"The old legends of America belong quite as much to the blue-eyed little patriot as to the black-haired aborigine. And when they are grown tall like the wise grown-ups may they not lack interest in a further study of Indian folklore, a study which so strongly suggests our near kinship with the rest of humanity and points a steady finger toward the great brotherhood of mankind, and by which one is so forcibly impressed with the possible earnestness of life as seen through the teepee door! If it be true that much lies "in the eye of the beholder," then in the American aborigine as in any other race, sincerity of belief, though it were based upon mere optical illusion, demands a little respect."

From Old Indian Legends by Zitkala-Sa

Zitkala-Sa [Gertrude Simmons Bonnin] 1876-1938: Zitkala-Sa was born at the Yankton Sioux Agency in South Dakota.

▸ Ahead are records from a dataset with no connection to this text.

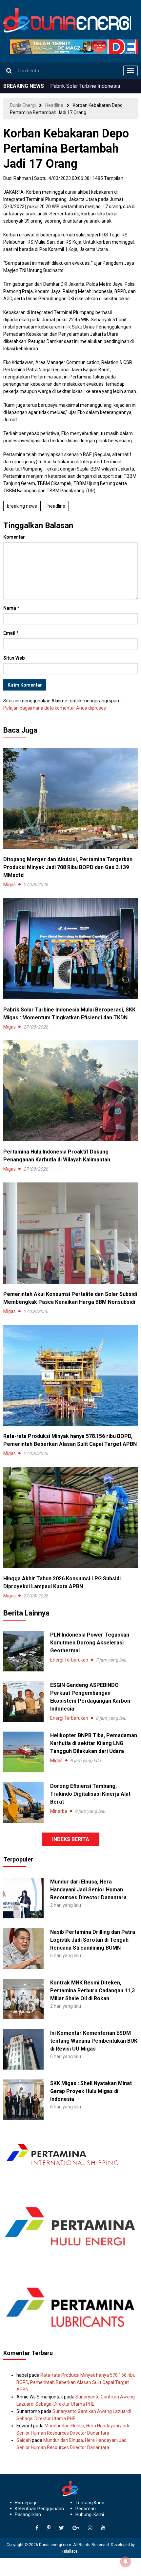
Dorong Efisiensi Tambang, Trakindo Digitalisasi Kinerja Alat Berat (90, 1794)
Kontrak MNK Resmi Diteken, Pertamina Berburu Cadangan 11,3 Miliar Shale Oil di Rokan (92, 1991)
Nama (11, 608)
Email (11, 633)
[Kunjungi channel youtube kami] (103, 2528)
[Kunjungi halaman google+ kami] (76, 2528)
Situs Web (14, 658)
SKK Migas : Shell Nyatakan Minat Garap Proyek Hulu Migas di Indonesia (91, 2091)
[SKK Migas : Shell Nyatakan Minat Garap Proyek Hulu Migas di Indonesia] (23, 2099)
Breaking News (22, 506)
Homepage (26, 2502)
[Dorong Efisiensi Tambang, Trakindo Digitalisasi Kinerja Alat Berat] (23, 1802)
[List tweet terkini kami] (61, 2528)
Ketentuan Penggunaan (39, 2508)
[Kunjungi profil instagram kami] (90, 2528)
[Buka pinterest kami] (49, 2528)
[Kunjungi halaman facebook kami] (37, 2528)
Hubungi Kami (89, 2514)
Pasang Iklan (28, 2514)
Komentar (14, 537)
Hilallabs (70, 2551)
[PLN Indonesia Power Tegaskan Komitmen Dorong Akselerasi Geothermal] (23, 1651)
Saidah (23, 2440)
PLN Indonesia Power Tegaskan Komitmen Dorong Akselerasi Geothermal (89, 1643)
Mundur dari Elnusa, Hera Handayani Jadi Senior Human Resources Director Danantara (88, 1890)
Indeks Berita (70, 1839)
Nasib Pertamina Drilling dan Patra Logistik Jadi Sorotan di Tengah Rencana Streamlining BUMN (92, 1940)
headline (56, 506)
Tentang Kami (89, 2502)
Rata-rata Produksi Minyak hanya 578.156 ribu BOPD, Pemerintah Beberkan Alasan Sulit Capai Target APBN (75, 2382)
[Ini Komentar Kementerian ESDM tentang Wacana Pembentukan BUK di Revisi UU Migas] (23, 2049)
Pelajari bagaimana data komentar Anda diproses (54, 708)
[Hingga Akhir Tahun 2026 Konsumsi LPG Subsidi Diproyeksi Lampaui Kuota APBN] (70, 1517)
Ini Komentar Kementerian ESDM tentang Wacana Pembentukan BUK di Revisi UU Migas (93, 2041)
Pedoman (85, 2508)
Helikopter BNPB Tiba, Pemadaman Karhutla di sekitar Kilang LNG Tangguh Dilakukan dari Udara (93, 1743)
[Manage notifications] (125, 2561)
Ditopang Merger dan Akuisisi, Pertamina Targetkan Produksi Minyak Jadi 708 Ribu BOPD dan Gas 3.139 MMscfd (67, 867)
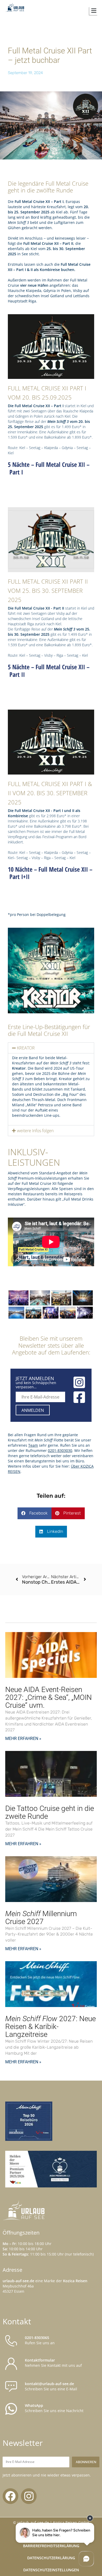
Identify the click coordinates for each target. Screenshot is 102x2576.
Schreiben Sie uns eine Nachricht (54, 2408)
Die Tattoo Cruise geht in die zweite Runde (49, 1812)
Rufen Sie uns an (40, 2340)
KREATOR (26, 1048)
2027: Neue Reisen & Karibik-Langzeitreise (50, 2026)
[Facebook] (10, 2496)
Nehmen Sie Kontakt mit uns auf (53, 2363)
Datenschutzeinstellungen (51, 2569)
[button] (78, 10)
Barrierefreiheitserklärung (51, 2545)
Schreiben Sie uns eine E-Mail (51, 2386)
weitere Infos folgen (35, 1131)
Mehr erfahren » (23, 1738)
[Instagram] (29, 2496)
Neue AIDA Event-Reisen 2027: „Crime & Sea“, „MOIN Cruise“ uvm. (48, 1697)
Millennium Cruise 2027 (41, 1917)
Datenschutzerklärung (51, 2557)
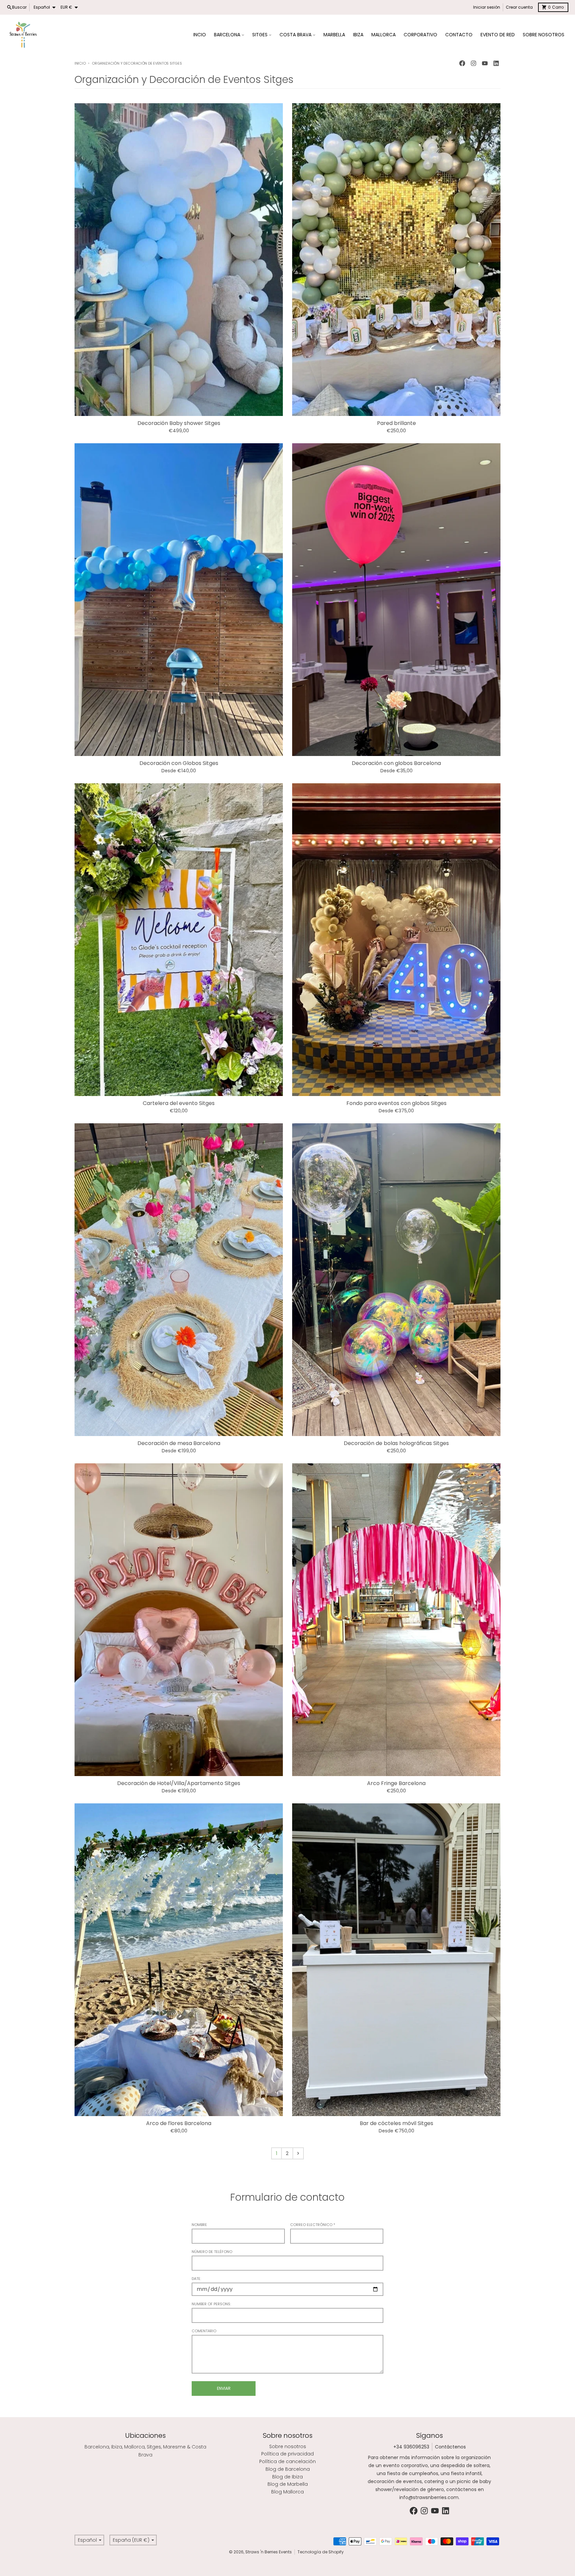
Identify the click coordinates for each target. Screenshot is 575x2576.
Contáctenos (450, 2446)
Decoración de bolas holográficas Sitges (396, 1443)
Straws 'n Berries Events (268, 2552)
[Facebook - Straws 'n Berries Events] (462, 63)
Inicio (80, 63)
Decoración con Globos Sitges (178, 763)
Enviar (224, 2388)
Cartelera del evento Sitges (179, 1103)
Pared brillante (396, 423)
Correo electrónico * (312, 2224)
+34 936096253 (411, 2446)
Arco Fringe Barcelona (396, 1783)
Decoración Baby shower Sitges (178, 423)
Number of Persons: (211, 2304)
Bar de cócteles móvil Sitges (396, 2123)
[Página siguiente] (298, 2153)
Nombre (199, 2224)
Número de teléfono (212, 2251)
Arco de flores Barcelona (178, 2123)
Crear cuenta (519, 7)
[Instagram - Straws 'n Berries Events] (473, 63)
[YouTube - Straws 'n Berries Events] (484, 63)
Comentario (204, 2331)
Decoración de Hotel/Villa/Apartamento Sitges (178, 1783)
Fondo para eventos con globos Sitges (396, 1103)
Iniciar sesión (486, 7)
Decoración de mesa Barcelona (178, 1443)
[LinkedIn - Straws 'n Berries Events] (496, 63)
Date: (196, 2278)
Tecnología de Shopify (320, 2552)
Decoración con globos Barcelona (396, 763)
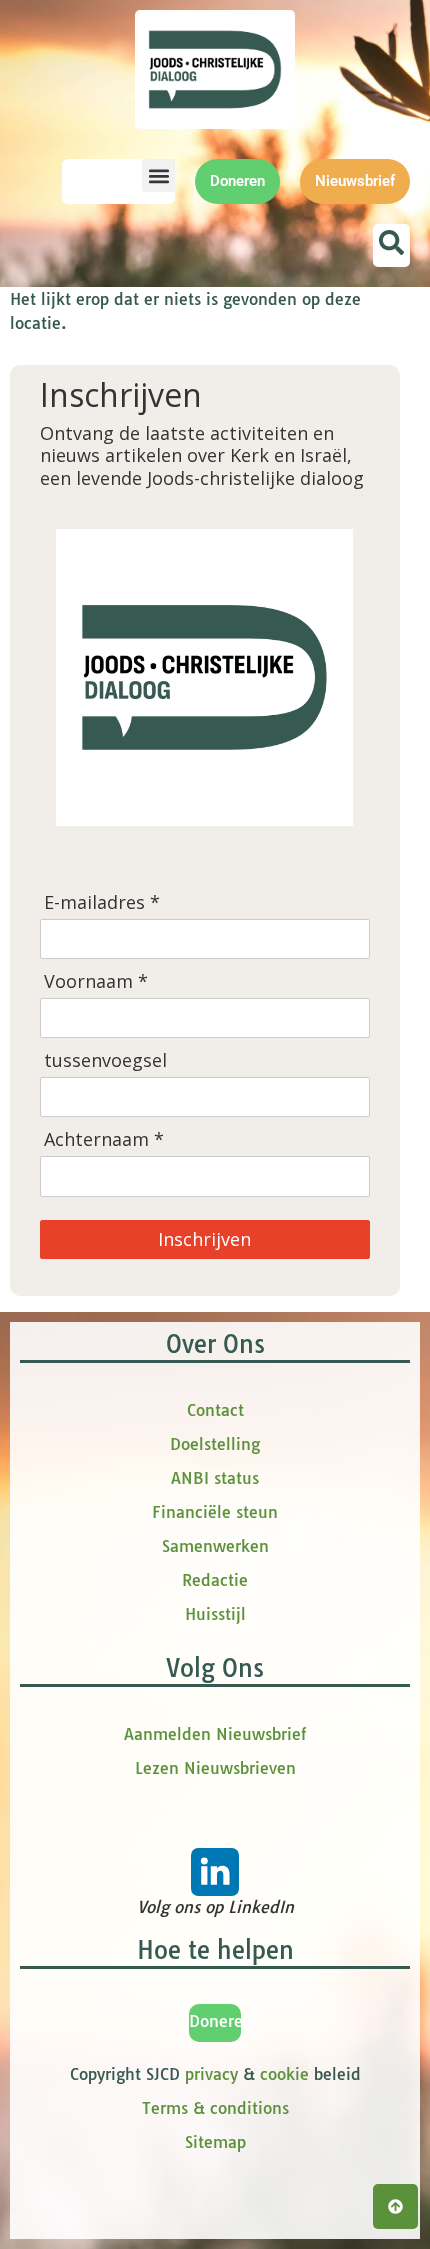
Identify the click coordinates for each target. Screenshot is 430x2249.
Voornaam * (96, 981)
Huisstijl (215, 1614)
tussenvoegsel (105, 1060)
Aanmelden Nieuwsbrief (215, 1734)
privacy (211, 2074)
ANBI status (215, 1478)
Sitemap (215, 2142)
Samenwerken (215, 1546)
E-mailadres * (102, 902)
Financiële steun (215, 1512)
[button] (158, 175)
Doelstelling (215, 1444)
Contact (215, 1410)
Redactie (215, 1580)
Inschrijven (204, 1239)
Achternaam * (104, 1139)
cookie (284, 2074)
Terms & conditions (215, 2108)
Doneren (221, 2021)
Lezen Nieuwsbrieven (215, 1768)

Her mother was a full-blood Sioux, while her father seems to have been an Anglo-American. She attended a Quaker mission school for native children in Wabash, Indiana, then completed her studies at Earlham College in Richmond, Indiana. Bonnin was active in Indian rights, at both local and national levels, forming the National Council of American Indians, a major Indian rights organization that kept Native people from diverse regions abreast of legislative concerns and provided them with a centralized focus for a variety of local issues. She published sketches and short stories in several popular magazines and two book-length collections, Old Indian Legends and American Indian Stories, a collection of her fiction and sketches. Bonnin collaborated with William E. Hanson on an Indian opera, Sun Dance, that was selected as the 1937 Opera of the Year by the New York Light Opera Guild.